◆ ACTIONS TO TAKE
(a) Answer these from the Harrison family history:
(i) On what date did the first John Harrison arrive in the USA?
(ii) Whom did the grandfather, John Harrison, marry in April 1795?
(iii) At what place did the grandfather cross the Ohio River?
(b) Reproduce, word for word, the stretch of the Harrison family history that opens with the words containing "Grandfather crossed the" and closes with "Thomas (my father).".
(c) Does each statement below agree with the Harrison family history? Give yes or no for each, with the deciding words of the text quoted exactly.
(i) The cowhide on the trunk still has its hair.
(ii) The land bought lay 25 miles west of Indianapolis.
(iii) The grandfather accepted the Negro his father offered him.

Begin PAGE

HARRISON, STILLWELL, BENBOW, HUNT, LACY, WHIPPO

Posted By: Christy Protheroe (email)
Date: 11/18/2002 at 03:24:10

March 28, 1934 G. C. Harrison

On January 25, 1675, John Harrison set sail for the United States of America. His possession was some cash (gold) and some personal belongings in a cowhide covered trunk. The cowhide at that time still had the hair on but the hair is now all worn off and was the first time I ever saw it and I am now 73 years old. John Harrison arrived in the USA March 20th, 1675 having been on the water in a sailboat almost two months and settled in North Carolina. After some time, he bought some Negroes (and used them as slaves) as was the custom of that time. Ships came from Africa bringing black slaves in hundreds. Arab slave traders caught them, sold them to the white men who thus solved the labor problems. So the Harrison people owned slaves for a great many years. Of course I have had a great many grandfathers, how many I do not know.

In April 1795, my grandfather, John Harrison, married Sarah Benbow and moved to Indiana in a prairie schooner, bringing with him the cowhide covered trunk. The morning he started for Indiana, his father gave him a very fine, large Negro (or rather wanted to give the Negro) but my grandfather having been with Negroes all his life would not accept the Negro. But after they had been on the road a few hours, his father sent a man with and gave him a very fine horse instead of the Negro. On the plantation, they had a very severe boss (something like Simon Legree of Uncle Tom’s Cabin). In those days the land all had to be cleared of very heavy timber and the slaves had to work long days and sometimes far into the night. On this night, they had worked late and very hard. The slaves did not like Bill. He would whip them at the least provocation, so they decided to fix Bill once and for all and they did. They had been rolling and piling logs all day, getting them ready to burn at night, so they built an extra large one with a great many logs and set it on fire early. So, about 10pm it had got to going good so there was no chance of it going out. Four of the slaves got Bill, two at his head and two his feet, gave him a few swings and Bill came down in the center of the pile, so that was the last of Bill. When they went in that night, one of the Negroes went to Grandfather’s room and woke him up saying, “Massa John, I will tell you sumpin but you must neber tell.” So, he told him all that happened and what became of Bill. Grandfather never told it until long years after. So much for Bill.

Grandfather crossed the Ohio River at Gallipolis, of course on a boat. (They still, at this late date, cross there by boat.) They bought land, 160 acres 25 miles west of Indianapolis and 2 ½ miles west of what later was called (and is yet) Plainfield and became the county seat of Hendrix County. All of that part of the state was heavy timber, four or five different kinds of oak, hickory (both smooth and shell bark), hard and soft maple, poplar, birch, chestnut, basswood, not many elms. This timber would average more than 2 ½ ft. in diameter and a great many of them 3 & 4 feet and grew very thick. Just think of clearing out a farm there, which they did, built log houses and barns. They had two daughters, Mary and Hannah, one son, Thomas (my father).

End PAGE
Begin MATERIAL PROVIDED

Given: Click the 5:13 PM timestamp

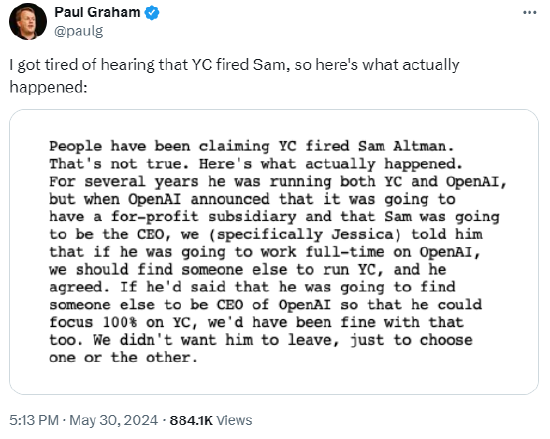Looking at the screenshot, I should (x=34, y=420).
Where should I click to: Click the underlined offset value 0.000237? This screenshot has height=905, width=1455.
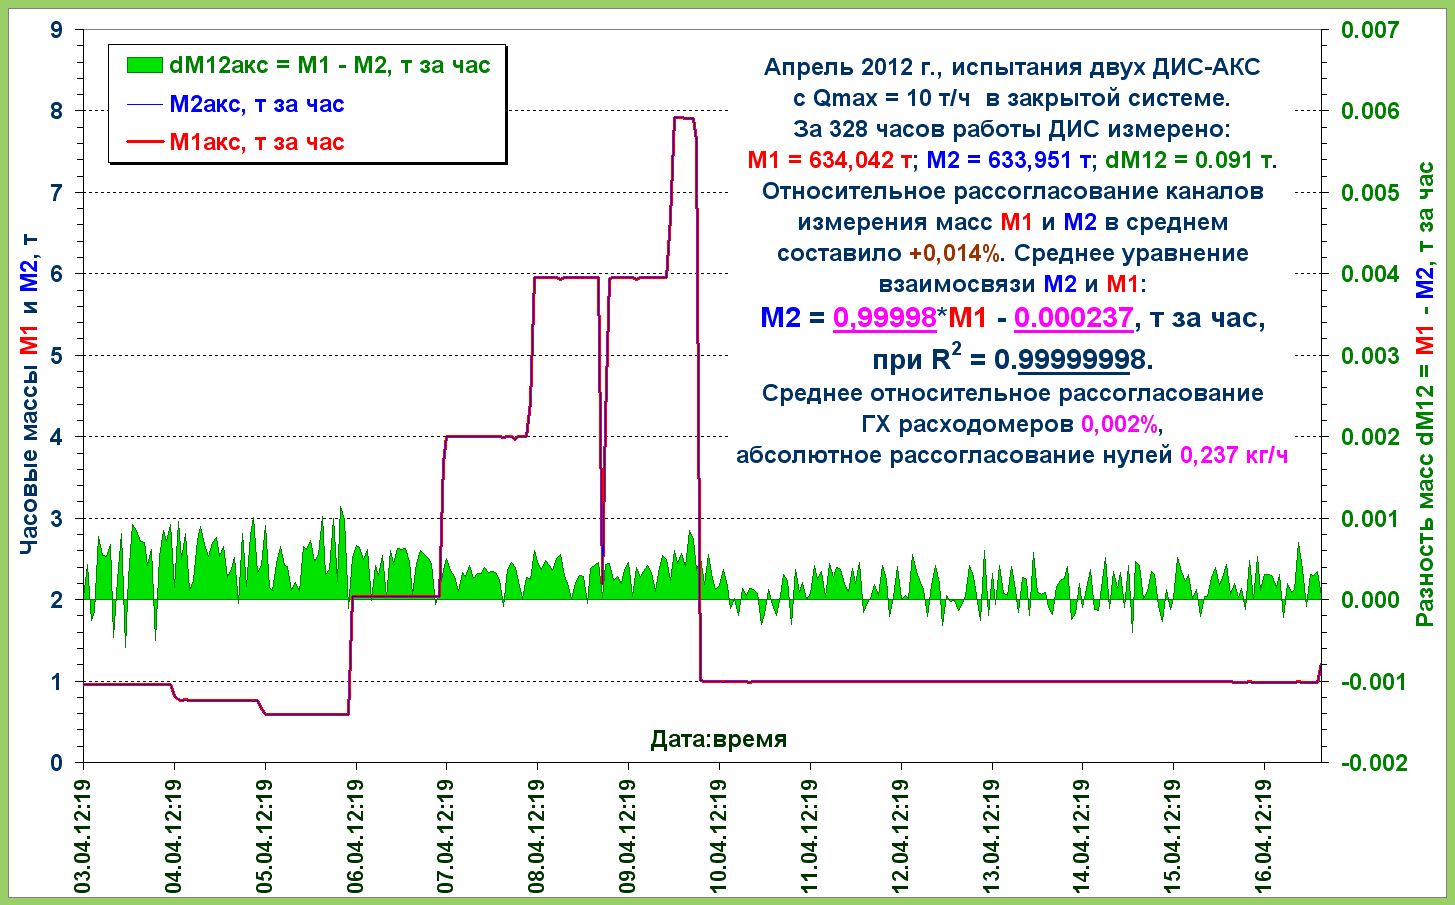[x=1073, y=318]
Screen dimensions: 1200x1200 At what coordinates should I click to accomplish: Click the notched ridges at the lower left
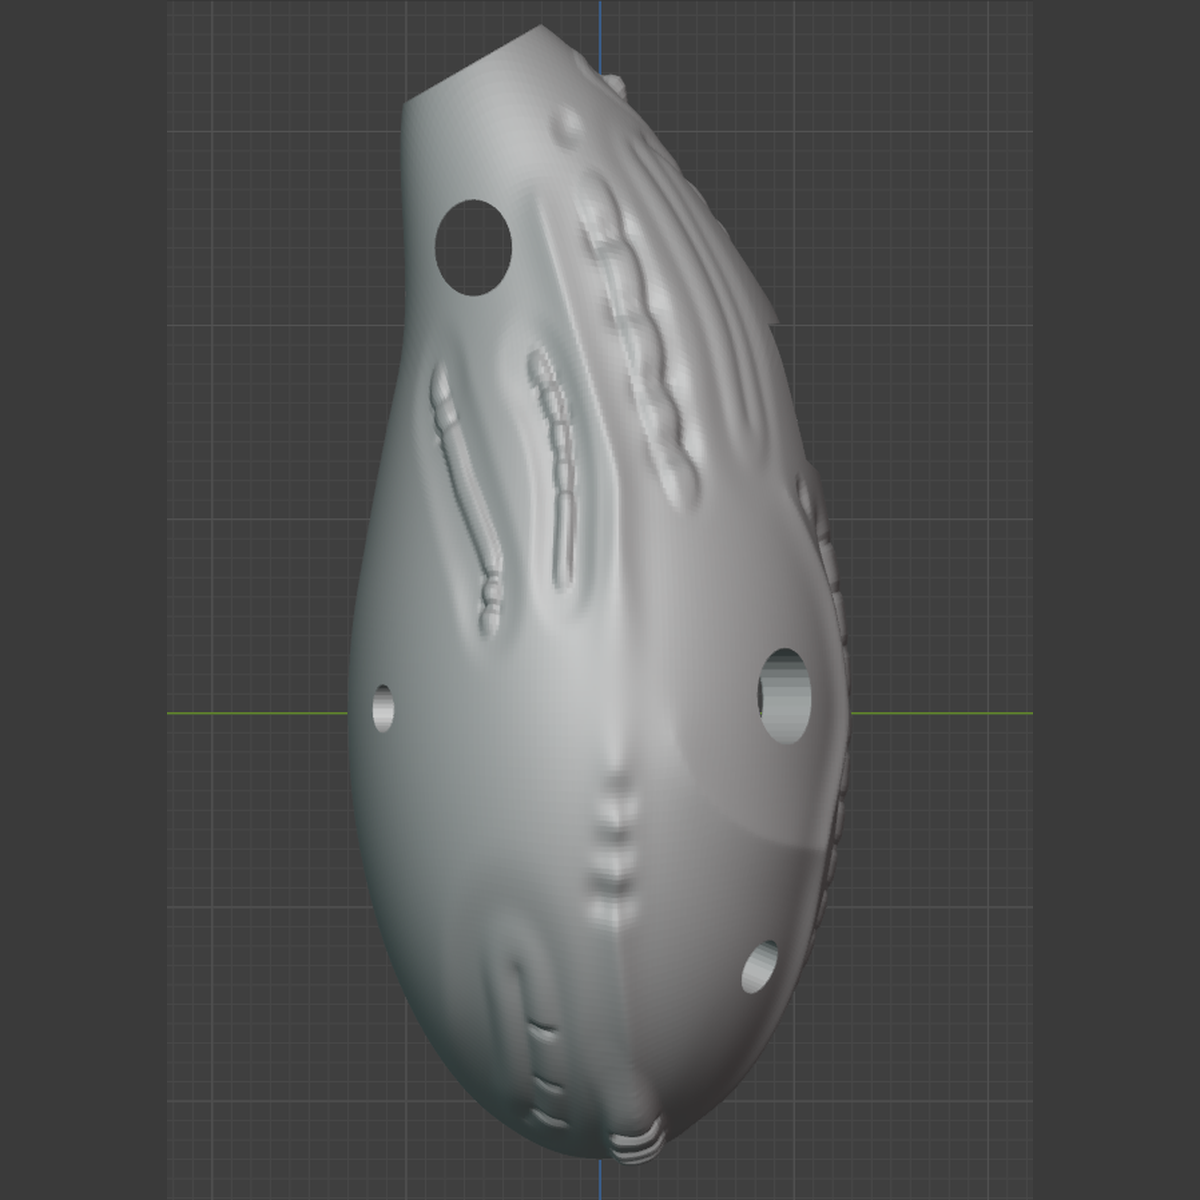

End MATERIAL PROVIDED

◆ RESPONSES IN ORDER
(a)
(i) March 20th, 1675
(ii) Sarah Benbow
(iii) Gallipolis

(b)
Grandfather crossed the Ohio River at Gallipolis, of course on a boat. (They still, at this late date, cross there by boat.) They bought land, 160 acres 25 miles west of Indianapolis and 2 ½ miles west of what later was called (and is yet) Plainfield and became the county seat of Hendrix County. All of that part of the state was heavy timber, four or five different kinds of oak, hickory (both smooth and shell bark), hard and soft maple, poplar, birch, chestnut, basswood, not many elms. This timber would average more than 2 ½ ft. in diameter and a great many of them 3 & 4 feet and grew very thick. Just think of clearing out a farm there, which they did, built log houses and barns. They had two daughters, Mary and Hannah, one son, Thomas (my father).

(c)
(i) No: "but the hair is now all worn off"
(ii) Yes: "They bought land, 160 acres 25 miles west of Indianapolis"
(iii) No: "would not accept the Negro"